QNAPCrypt was first discovered in July 2019. This ransomware targets network-attached storage (NAS), Linux devices. QNAPCrypt is typically spread via:

  • SPAM email campaigns that contain infectious files (typically Office documents, archives (ZIP and RAR), executables (PDFs, JavaScript files), and Office docs)
  • Software activation tools that are not official.
  • Fake software updates

QNAPCrypt is based on poor authentication practices when connecting through a SOCKS5 proxy. Once hackers have gained access to a system, they execute the payload. The ransomware then reaches the hacker’s C2 server to request an RSA public secret and begins file encryption.
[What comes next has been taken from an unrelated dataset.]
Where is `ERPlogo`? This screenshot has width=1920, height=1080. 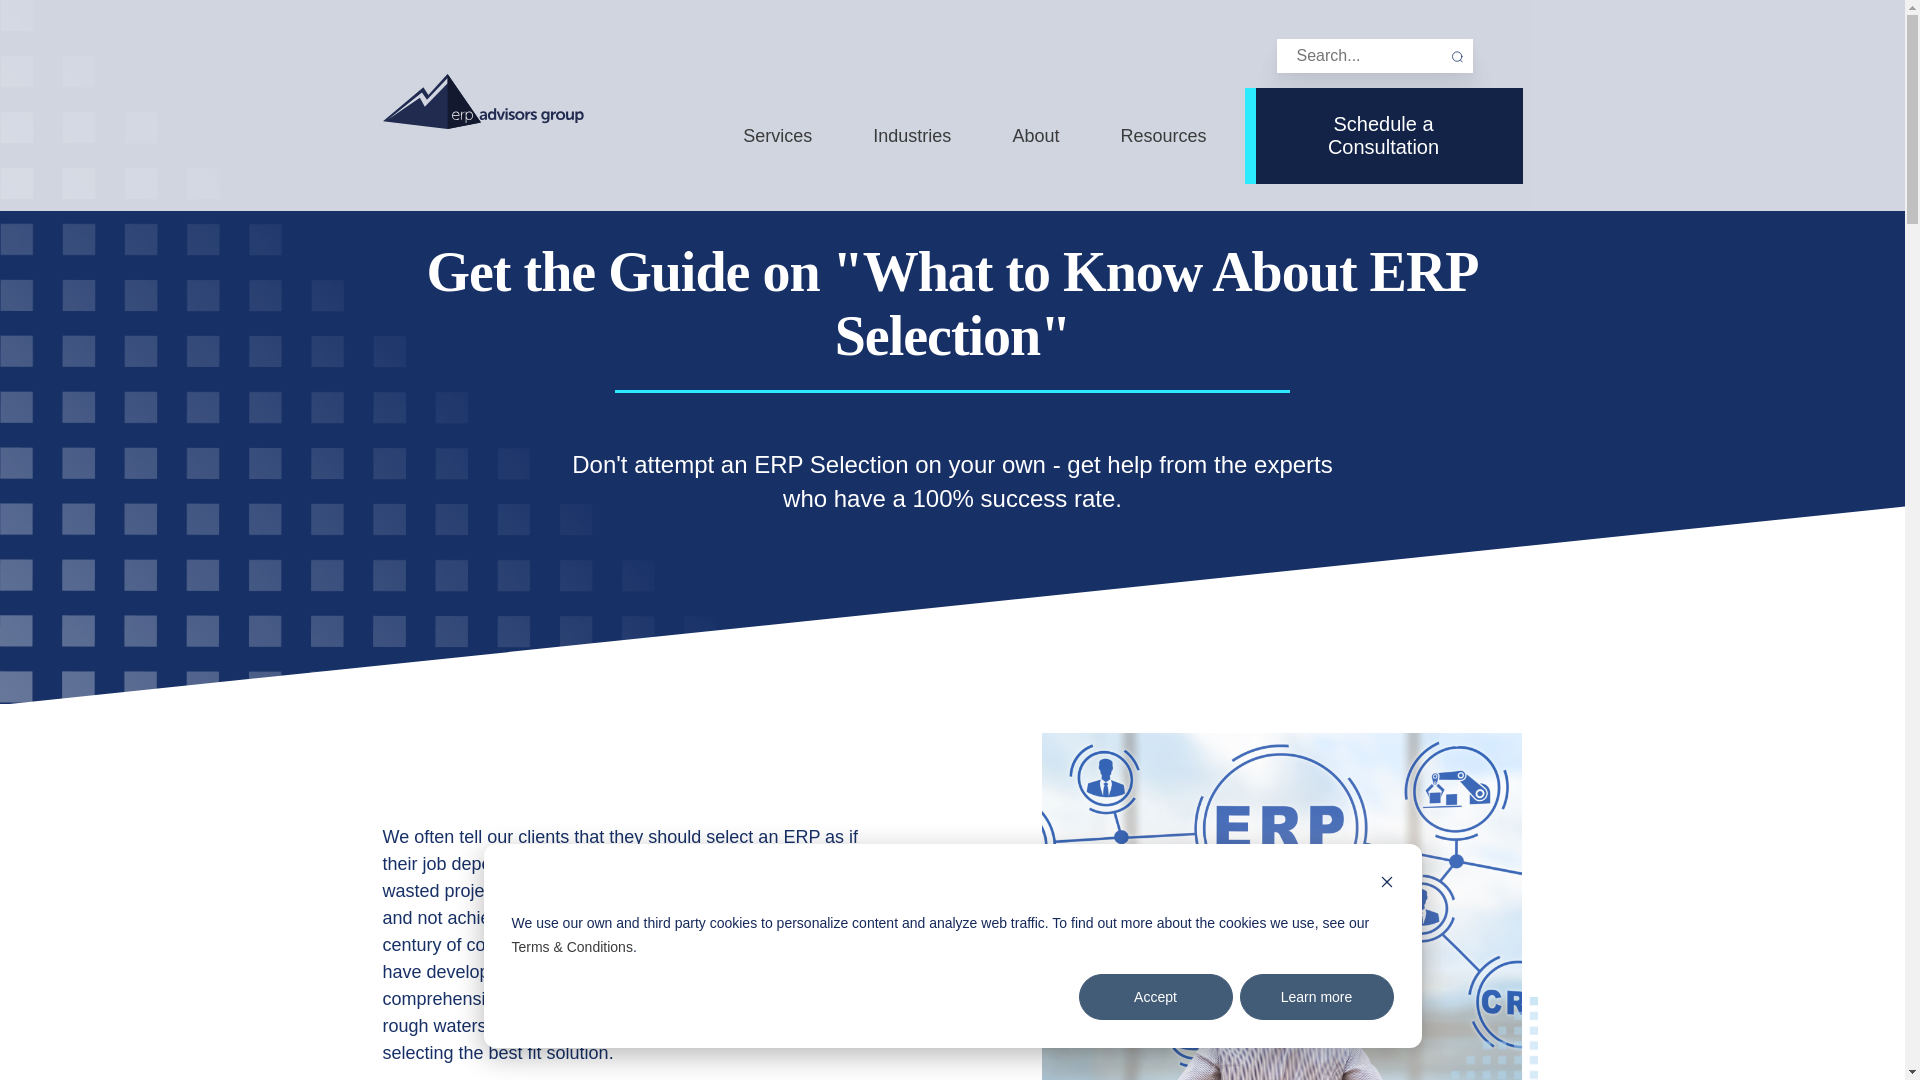 ERPlogo is located at coordinates (482, 102).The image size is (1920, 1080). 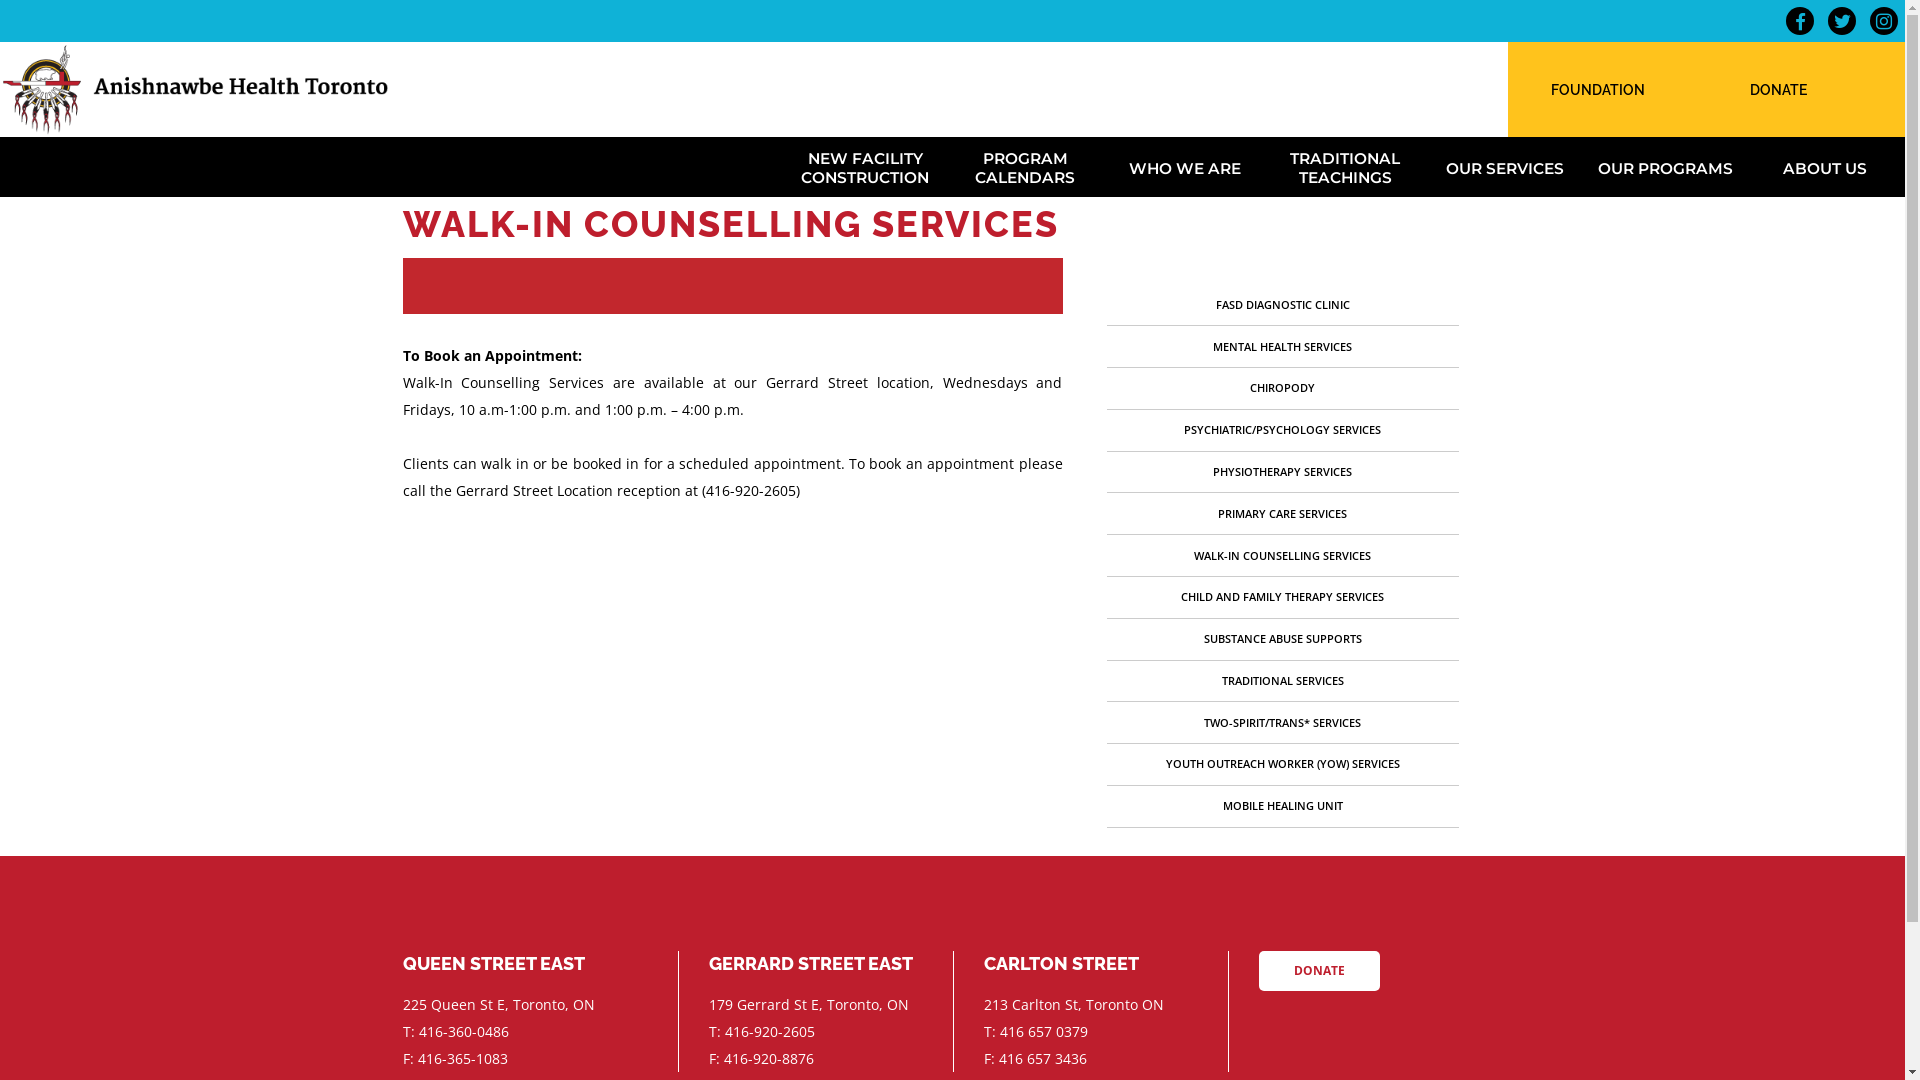 I want to click on YOUTH OUTREACH WORKER (YOW) SERVICES, so click(x=1283, y=764).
A ransom note is a text message with a personal message demanding payment in Bitcoin. Each attack requires a different Bitcoin wallet.

5. KillDisk

KillDisk, like Erebus, was originally a Windows-only threat before it was extended to Linux environments in January 2017.

KillDisk Linux overwrites GRUB’s bootloader to stop the target system from starting. After the program launches, a ransom note appears on the screen and asks for Bitcoin payment.

KillDisk does not save cryptographic keys locally and submits them via a C2 Server. This suggests that KillDisk was not originally an extortion tool but a cyber weapon. Security experts think that paying the ransom will prove futile because data recovery is unlikely to be possible due to the nature of the program.

The No More Ransom Project

Do you know what to do if your Linux system is infected by ransomware?

First, it is not recommended to pay the ransom as the FBI, other agencies, and companies recommend. It is best to get expert advice on the matter.

Have you heard of the No More Ransom Project?

NMR is a joint project of the top security organizations and companies around the globe to combat ransomware attacks. In 2016, the project was launched.

NMR provides decryption tools to victims of attacks. The project is estimated to have helped over 200,000 ransomware victims recover their data. And the best part? It’s completely free.